と、肩にぶら下がって来たので、裏拳で成敗した。

「あばばばっ。何すんだ吉田~。かっこつけやがって!まさか、わたしの事狙ってるの?いいよ!鬼のように突き上げて」

僕は、和田の首を絞めた。

「ぎ、ギブ、ギブッ!」

「ブスは黙ってろっ!」

なんて、朝からテンションの高いブスなんだ。

僕は福満の登校を待っていた。神様は昨日、福満と仲良くなれるっていたからな。わっ、どうしよう、ドキドキする。
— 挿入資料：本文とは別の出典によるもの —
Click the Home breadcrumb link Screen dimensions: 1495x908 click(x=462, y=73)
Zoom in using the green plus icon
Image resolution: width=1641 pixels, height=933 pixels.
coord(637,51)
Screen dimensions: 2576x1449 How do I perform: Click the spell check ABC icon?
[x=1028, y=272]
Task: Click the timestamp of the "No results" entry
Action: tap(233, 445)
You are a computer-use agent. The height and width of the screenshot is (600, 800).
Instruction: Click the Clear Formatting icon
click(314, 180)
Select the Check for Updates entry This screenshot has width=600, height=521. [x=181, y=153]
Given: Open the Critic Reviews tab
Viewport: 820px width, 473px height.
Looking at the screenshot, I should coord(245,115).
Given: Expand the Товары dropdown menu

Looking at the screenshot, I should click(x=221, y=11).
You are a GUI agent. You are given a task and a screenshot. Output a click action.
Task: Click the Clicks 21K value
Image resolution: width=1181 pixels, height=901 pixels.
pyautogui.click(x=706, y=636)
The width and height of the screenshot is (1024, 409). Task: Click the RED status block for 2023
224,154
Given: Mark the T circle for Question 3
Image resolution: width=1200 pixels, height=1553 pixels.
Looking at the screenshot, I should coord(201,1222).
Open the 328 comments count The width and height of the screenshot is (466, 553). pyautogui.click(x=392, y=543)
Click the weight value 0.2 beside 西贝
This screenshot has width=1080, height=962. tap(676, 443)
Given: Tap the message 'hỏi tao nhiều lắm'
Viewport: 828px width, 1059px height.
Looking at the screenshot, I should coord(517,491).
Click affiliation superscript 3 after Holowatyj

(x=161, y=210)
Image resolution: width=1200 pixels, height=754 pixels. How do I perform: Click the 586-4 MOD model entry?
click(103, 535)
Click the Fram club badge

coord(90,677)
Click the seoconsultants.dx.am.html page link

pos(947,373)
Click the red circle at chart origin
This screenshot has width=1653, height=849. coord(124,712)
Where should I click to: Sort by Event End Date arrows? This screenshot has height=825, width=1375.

「おはよ~、あらっ、吉田君、雰囲気変わった?寝癖じゃないし、メガネ外して、それにいい匂いがするね」

コイツは田中美樹。男子の間ではキャサリンと呼んでいる。巨乳だからだ。

「ち、ちょっとイメチェンしようと思ってね。だって将棋部って暗くて、ださ~いイメージがあるでしょ?」

「あ、まさか~、彼女出来たか、恋しちゃったのかな?」

「ま、まぁ」

「全然、昨日と違って、カッコいいよ!吉田君。せいぜい、彼女と楽しむがよい!ワハハハ」

何なんだ、この学校は。ここは、特進クラスだぞ!バカばっかりだ。


キャサリンの言っていたことは当たってる。僕は恋をしている。だけど、相手が福満洋一だ。僕は先ず、福満の恋愛関係を知りたい。彼女がいるなら、諦める。

……あらっ。ここは特進クラスなのに、周りがバカに見えるのはあの若い学問の神様の力なのか?

いやいや、これは錯覚だ!

まだ、彼は来ない。

僕の席は一番後ろの窓側。正門が見える。ここから、彼が現れるのを確認出来る。

「やい、吉田!小テストの宿題見せてよ」

「うっせ~な~、ブス!てめえは、何で特進クラスにいるのかが分からん」

「ふんっ、文系で7位取ったからって、威張るなよ!次のテスト覚えてろよ!早く小テスト見せろよ!」

「ブスにはオレのフェロモンに気付かないのか?」

「どれどれ」

和田は僕の首筋に近づき、匂いを確認し始めた。

その時、だった。

「朝からお熱いですな~、吉田君」

しまった~、福満洋一がちょうど教室に入ってきたのだ。